De Haar Castle
A Fine Fake Medieval Castle
De Haar Castle in Haarzuilens, near Utrecht, is the brainchild of Baron Étienne van Zuylen van Nyevelt, who in 1887 married the wealthy banker’s daughter Hélène de Rothschild, whose capital allowed him to rebuild the ruined castle he inherited in 1890. For that purpose, he hired architect Pierre Cuypers, who also built the Rijksmuseum & the Central Station in Amsterdam, and numerous churches. From 1892 onward, it took Cuypers, together with his son Joseph, twenty years to restore the castle to a degree of glory it had never attained before. Cuypers’ design included not only the castle itself but also its interior, the chapel & even the village of Haarzuilens, which was relocated to make way for the garden. A highlight of Gothic Revival architecture, De Haar became the country’s most luxurious castle at the time, surpassing even the dwellings of the royal family in opulence. And to think that the family occupied the castle only in September, just to entertain their guests.

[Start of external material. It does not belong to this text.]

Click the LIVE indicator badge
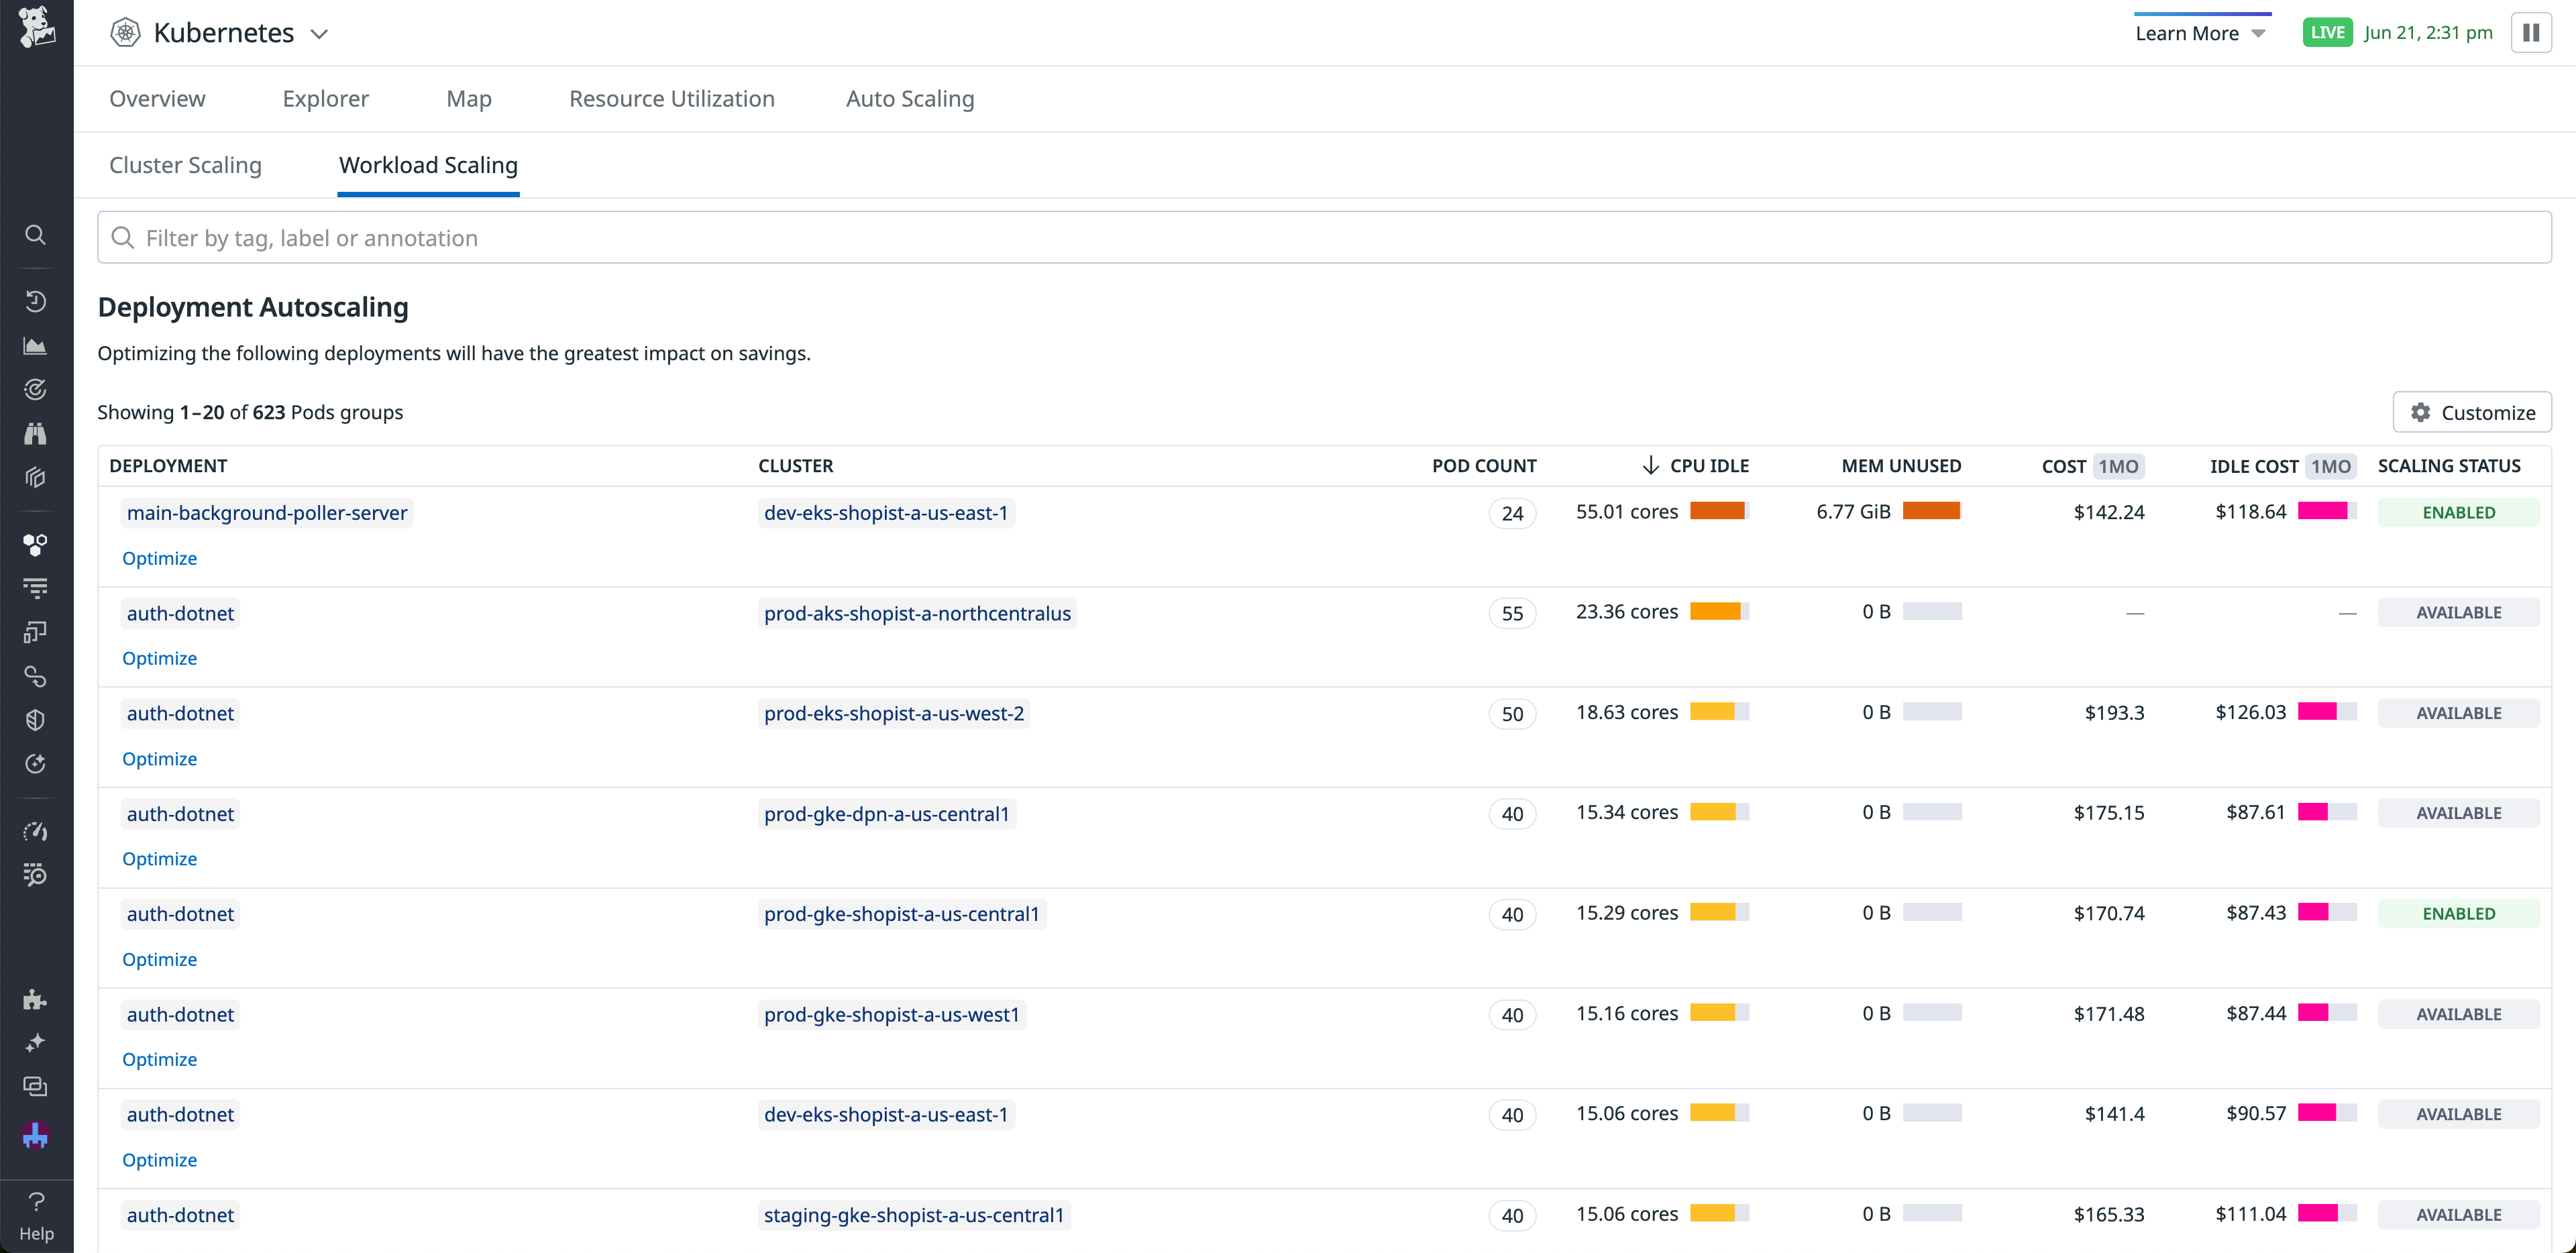 click(2328, 32)
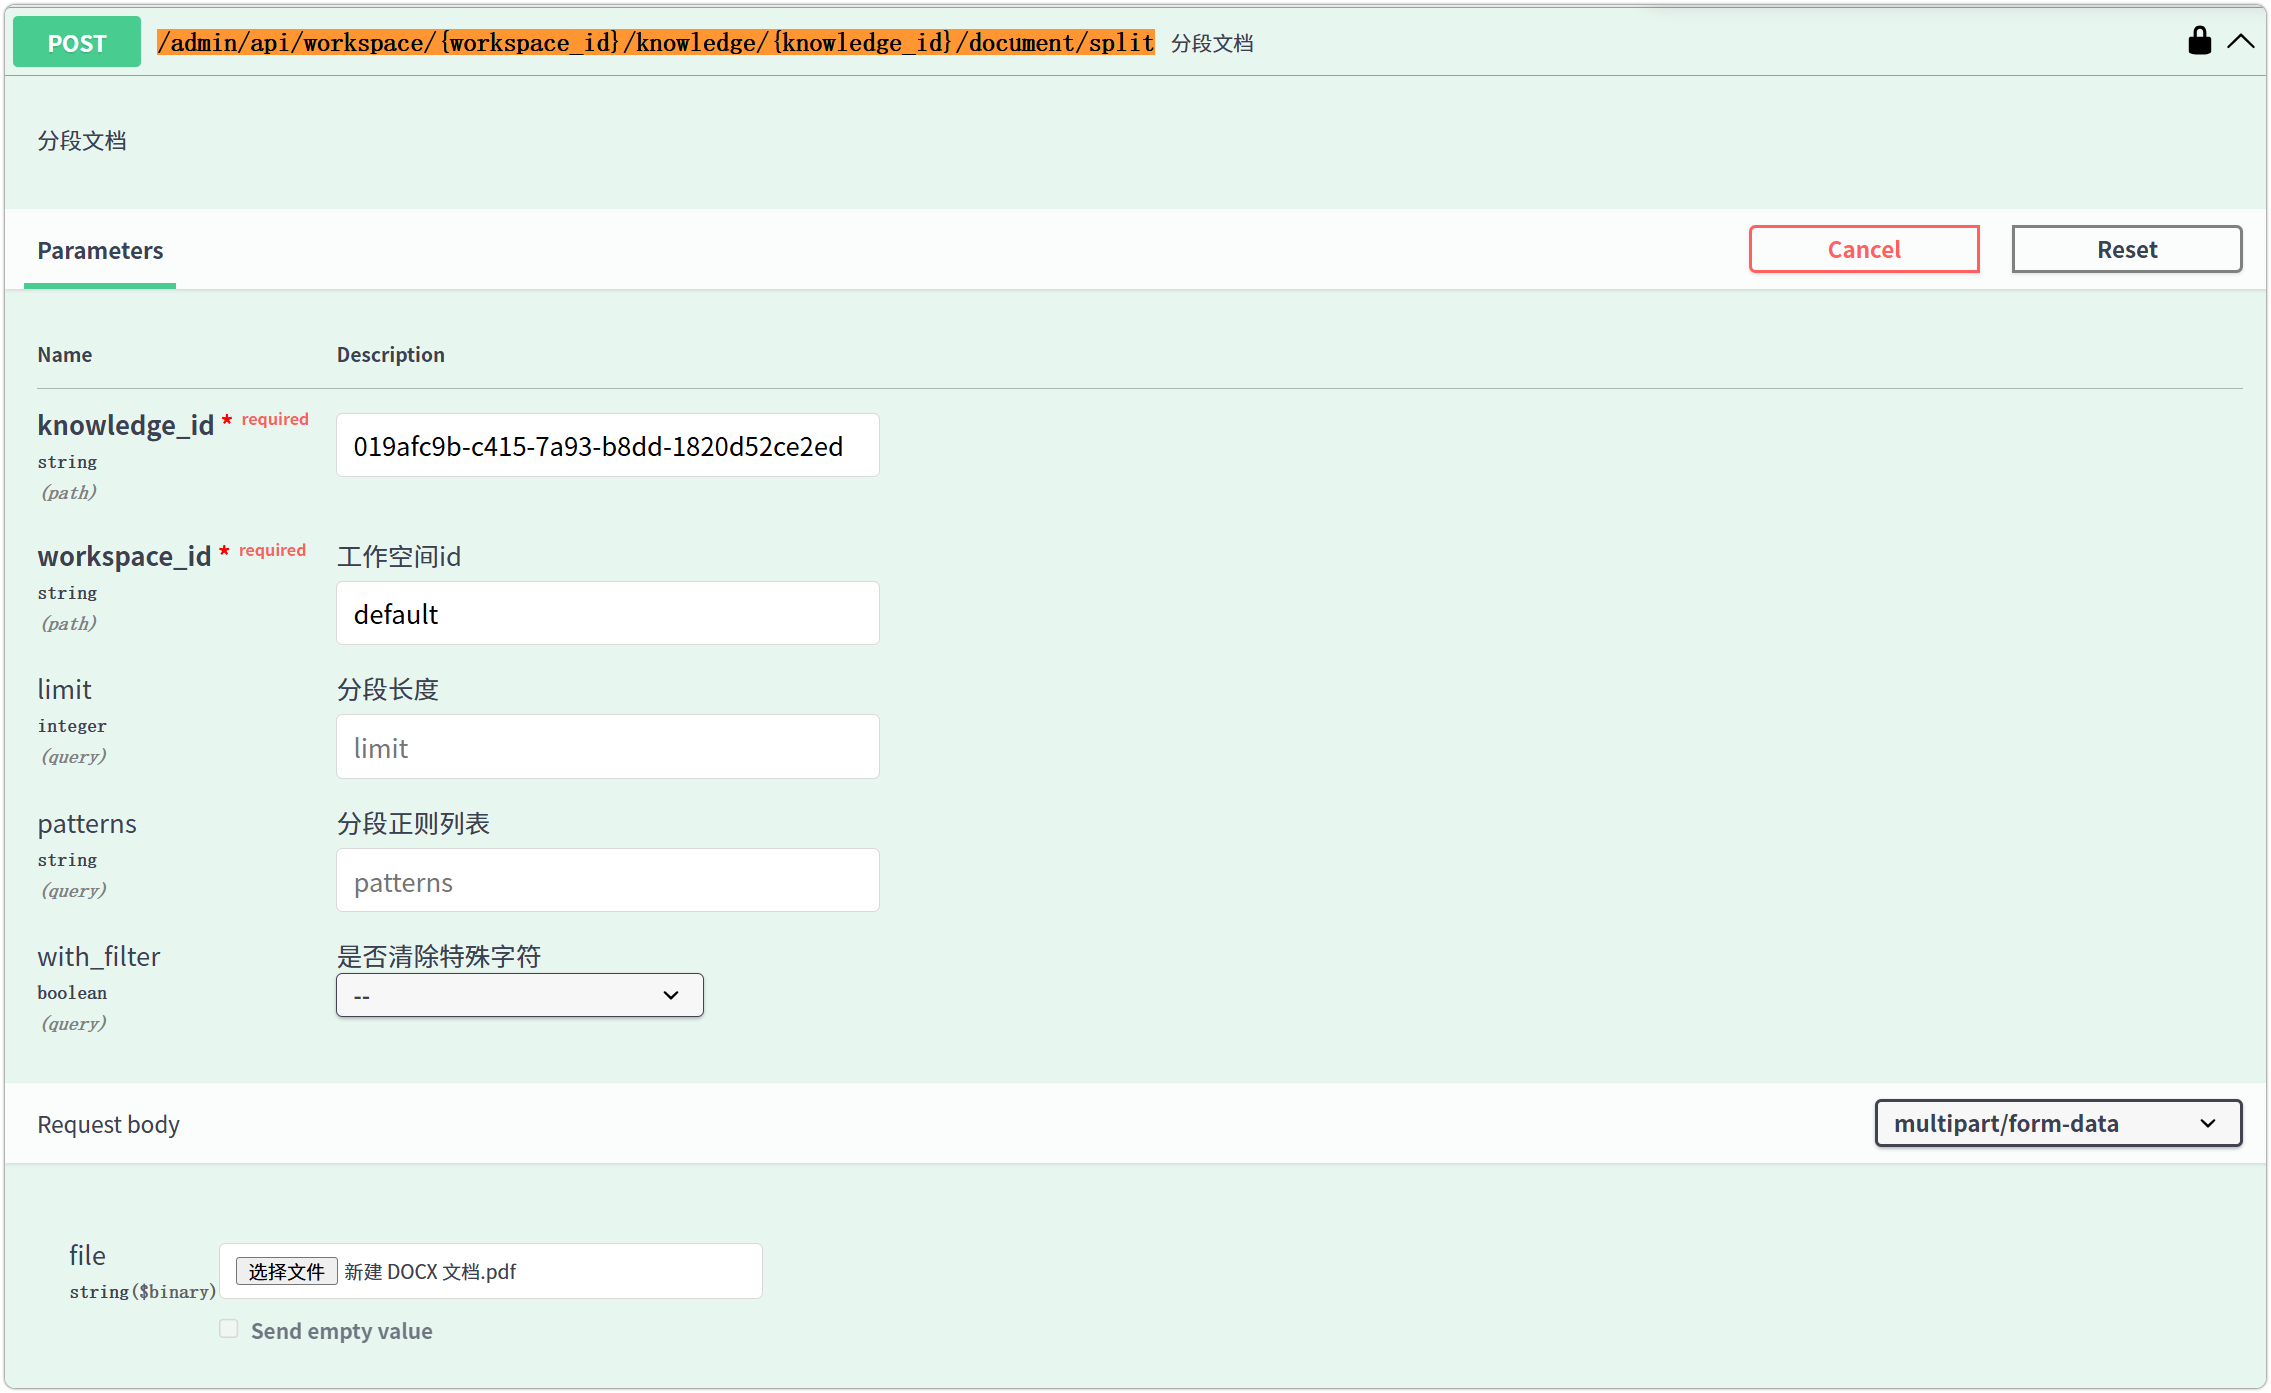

On the bel étage, the Main Hall, a spectacular neo-Gothic hall with an 18-m-high vaulted ceiling & stained-glass windows that glorify the Van Zuylen lineage, leads to the dining room, the library, the Knights’ Hall, a grand reception room with ghost-catching spikes on its ceiling, and the ballroom with a minstrels’ gallery depicting Le Château d’Amour. An interesting aspect on the next floor is the entrance to the Baroness’ bedroom, which has two doors. Hélène was, to put it mildly, not particularly keen on Cuypers’ style, and she asked the Parisian cabinetmaker Henri Nelson, known for his Louis-XV- & -XVI-style furniture, to come up with a design for her own room; Cuypers hated the result so much that he put an oak door in front of Nelson’s fancy white door to hide it from outside view. So much for the total work of art Cuypers wanted to create, but it’s nevertheless a great delight to wander through De Haar’s sumptuous rooms & enjoy its overwhelming splendour, for it is beyond doubt one of Europe’s finest fake medieval castles.
www.kasteeldehaar.nlReader Comments
Alexandra
Below stairs, in the kitchen, there is a cooking range by Briffault & Drouet, which required some 50 kg of coal per day to heat several hotplates, four ovens & a bain-marie, and a batterie de cuisine worthy of a good-sized hotel, consisting of over one hundred copper pans, casseroles, bowls & moulds.
Margriet
Hélène de Zuylen de Nyevelt is not only known for financing De Haar Castle’s reconstruction & steering the style of its bedrooms towards the Goût Rothschild; she was an adventurous woman with a taste for travel, motor sport, literature & women, especially her lover Renée Vivien, a poet who dedicated several of her works to H.L.C.B., which are the initials of Hélène’s given names. She was among the first women in France to hold a driving licence, and the first woman ever to enter a motor race, in 1898, chasing her husband.
Colette
The Rothschilds kept their fortune within the family by repeated endogamous marriages. When Hélène wed a non-Jewish outsider, her mother, Adèle de Rothschild-von Rothschild, cut her daughter — who was already a woman of fortune, owing to the inheritance from her late father — out of her will. Étienne’s relatives did not look on the match with a friendly eye either, because he married outside the Catholic faith, and Hélène was from an upstart noble family that had been ennobled only three generations before her, while the Van Zuylens commended themselves for having joined the Crusades. (On an unrelated note, it was Adèle who donated Wilhelm Tischbein’s well-known painting Goethe in the Roman Campagna to the Städel Museum in 1887.)
Vanessa
De Haar is basically a private hotel, designed to entertain private guests. Étienne & Hélène were fervent party-givers, as was their grandson Thierry (‘Teddy’), whose guest lists included Coco Chanel, Georges Pompidou, Gregory Peck, Maria Callas, Roger Moore, who learned how to ride a bicycle at De Haar, Michael Caine, Brigitte Bardot, Sophia Loren & Yves Saint Laurent.
Alfred
Hard to imagine that our omnipotent hero Bond, James Bond, didn’t know how to ride a bicycle.
Joachim
Other fine fake castles are Pierrefonds Castle in Northern France, Neuschwanstein Castle in the Bavarian Alps, and Drachenburg Castle, near Bonn. Pierrefonds, by architect Eugène Viollet-le-Duc, may be regarded as the mother of all Gothic Revival castles, but it is not as opulent as De Haar Castle or the two German ones.